** Text excerpt follows **

There are lots of different trails, thickets for the dogs to crawl
around in, even train tracks and a horse farm if you know where to
look. Over the years, we spent hundreds of
hours exploring down there. It gave the dogs a chance to be let off their
leads to roam and run around. They got to chase squirrels, rabbits
and deer, but the only animal they ever seemed to catch
were porcupines. The one thing we could never seem
to do was reach Second Lake.
One weekend that January it
was nice and cold, with a fresh layer of snow on the ground. Nakita needed a
good walk and I needed a distraction, so we set out with the express
purpose of getting to Second Lake by going the long way. I think
round trip took us close to five hours, but we did it.
During that hike, I spent a lot of time thinking about possibilities, procedures and
prognosis, but right then, right there in those woods none of it
mattered. Nothing was going to kill me in the next five hours, so I
could concentrate on the walk, the snow the sun and Nakita.

** End of Text excerpt **

Requirement
Retype, word for word, the portion of the Second Lake passage from "There are lots" to "but we did it.".

** Dataset follows **

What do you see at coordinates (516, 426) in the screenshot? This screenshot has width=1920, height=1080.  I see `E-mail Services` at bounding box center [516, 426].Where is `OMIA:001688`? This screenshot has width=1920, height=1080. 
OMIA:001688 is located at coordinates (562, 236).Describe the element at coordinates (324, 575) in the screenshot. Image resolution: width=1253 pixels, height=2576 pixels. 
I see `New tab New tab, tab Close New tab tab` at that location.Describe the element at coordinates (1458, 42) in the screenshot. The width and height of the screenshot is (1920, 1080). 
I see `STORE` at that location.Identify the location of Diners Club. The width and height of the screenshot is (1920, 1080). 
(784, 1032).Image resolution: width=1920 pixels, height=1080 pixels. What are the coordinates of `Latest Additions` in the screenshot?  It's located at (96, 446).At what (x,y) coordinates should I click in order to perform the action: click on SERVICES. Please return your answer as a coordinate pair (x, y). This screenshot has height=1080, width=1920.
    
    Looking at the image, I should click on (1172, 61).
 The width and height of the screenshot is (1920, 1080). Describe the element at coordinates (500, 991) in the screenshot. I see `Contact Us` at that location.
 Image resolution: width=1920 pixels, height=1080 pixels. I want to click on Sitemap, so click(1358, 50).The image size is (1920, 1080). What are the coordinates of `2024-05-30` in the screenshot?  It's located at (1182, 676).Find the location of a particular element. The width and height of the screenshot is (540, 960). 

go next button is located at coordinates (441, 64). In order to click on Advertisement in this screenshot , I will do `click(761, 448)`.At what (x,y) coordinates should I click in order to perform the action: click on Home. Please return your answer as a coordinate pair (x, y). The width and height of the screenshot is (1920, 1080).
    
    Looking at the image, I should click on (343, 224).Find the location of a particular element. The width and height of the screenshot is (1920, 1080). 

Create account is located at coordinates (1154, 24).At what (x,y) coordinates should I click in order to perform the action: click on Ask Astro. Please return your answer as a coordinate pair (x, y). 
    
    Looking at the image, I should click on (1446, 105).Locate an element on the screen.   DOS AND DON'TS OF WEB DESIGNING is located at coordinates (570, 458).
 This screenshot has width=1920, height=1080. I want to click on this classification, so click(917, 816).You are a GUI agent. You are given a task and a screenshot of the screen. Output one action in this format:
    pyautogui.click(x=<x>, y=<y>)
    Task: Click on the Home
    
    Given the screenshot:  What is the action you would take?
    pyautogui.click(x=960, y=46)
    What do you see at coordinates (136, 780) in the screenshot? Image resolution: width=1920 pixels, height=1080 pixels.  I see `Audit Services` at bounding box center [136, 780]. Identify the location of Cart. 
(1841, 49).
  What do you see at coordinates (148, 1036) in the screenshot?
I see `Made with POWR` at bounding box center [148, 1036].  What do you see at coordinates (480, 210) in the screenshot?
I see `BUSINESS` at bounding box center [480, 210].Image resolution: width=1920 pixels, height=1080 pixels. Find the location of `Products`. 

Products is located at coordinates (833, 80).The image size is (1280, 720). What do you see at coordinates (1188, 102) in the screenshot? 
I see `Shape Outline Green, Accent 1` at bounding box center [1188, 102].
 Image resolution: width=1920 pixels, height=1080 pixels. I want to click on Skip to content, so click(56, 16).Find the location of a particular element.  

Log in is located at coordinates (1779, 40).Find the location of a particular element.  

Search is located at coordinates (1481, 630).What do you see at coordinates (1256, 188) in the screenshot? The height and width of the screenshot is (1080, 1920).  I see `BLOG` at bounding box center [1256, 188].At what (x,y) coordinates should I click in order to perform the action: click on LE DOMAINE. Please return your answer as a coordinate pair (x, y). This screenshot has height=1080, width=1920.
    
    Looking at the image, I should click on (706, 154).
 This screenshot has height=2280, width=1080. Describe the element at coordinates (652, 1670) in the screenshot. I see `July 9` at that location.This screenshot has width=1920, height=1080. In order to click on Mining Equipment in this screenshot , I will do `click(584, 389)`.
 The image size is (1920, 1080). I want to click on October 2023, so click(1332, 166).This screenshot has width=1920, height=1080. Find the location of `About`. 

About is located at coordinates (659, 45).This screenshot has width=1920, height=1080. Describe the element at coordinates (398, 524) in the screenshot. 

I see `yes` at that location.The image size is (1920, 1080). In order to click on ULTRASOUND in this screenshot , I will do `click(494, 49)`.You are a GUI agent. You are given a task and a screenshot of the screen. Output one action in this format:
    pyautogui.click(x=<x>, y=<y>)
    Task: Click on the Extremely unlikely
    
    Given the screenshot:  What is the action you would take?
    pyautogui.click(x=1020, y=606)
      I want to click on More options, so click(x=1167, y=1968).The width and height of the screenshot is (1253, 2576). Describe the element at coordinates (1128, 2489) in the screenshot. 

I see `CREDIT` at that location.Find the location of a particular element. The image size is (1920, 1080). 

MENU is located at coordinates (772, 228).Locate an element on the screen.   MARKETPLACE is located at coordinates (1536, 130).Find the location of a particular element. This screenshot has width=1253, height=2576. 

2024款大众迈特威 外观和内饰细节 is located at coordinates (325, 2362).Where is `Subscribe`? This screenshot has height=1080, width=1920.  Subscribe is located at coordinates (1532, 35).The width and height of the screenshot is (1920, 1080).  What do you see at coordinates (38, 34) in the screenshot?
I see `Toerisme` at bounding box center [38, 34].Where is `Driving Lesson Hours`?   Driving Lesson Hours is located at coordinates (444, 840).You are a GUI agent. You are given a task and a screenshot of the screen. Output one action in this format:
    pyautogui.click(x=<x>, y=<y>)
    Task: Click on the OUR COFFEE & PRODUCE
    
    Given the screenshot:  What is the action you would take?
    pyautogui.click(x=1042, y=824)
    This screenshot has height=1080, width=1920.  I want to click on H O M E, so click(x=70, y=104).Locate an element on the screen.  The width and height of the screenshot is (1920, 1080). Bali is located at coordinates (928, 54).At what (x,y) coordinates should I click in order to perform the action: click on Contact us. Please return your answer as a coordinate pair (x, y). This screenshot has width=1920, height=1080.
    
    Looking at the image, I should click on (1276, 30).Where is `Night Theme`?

** End of Dataset **

The completed task
There are lots of different trails, thickets for the dogs to crawl
around in, even train tracks and a horse farm if you know where to
look. Over the years, we spent hundreds of
hours exploring down there. It gave the dogs a chance to be let off their
leads to roam and run around. They got to chase squirrels, rabbits
and deer, but the only animal they ever seemed to catch
were porcupines. The one thing we could never seem
to do was reach Second Lake.
One weekend that January it
was nice and cold, with a fresh layer of snow on the ground. Nakita needed a
good walk and I needed a distraction, so we set out with the express
purpose of getting to Second Lake by going the long way. I think
round trip took us close to five hours, but we did it.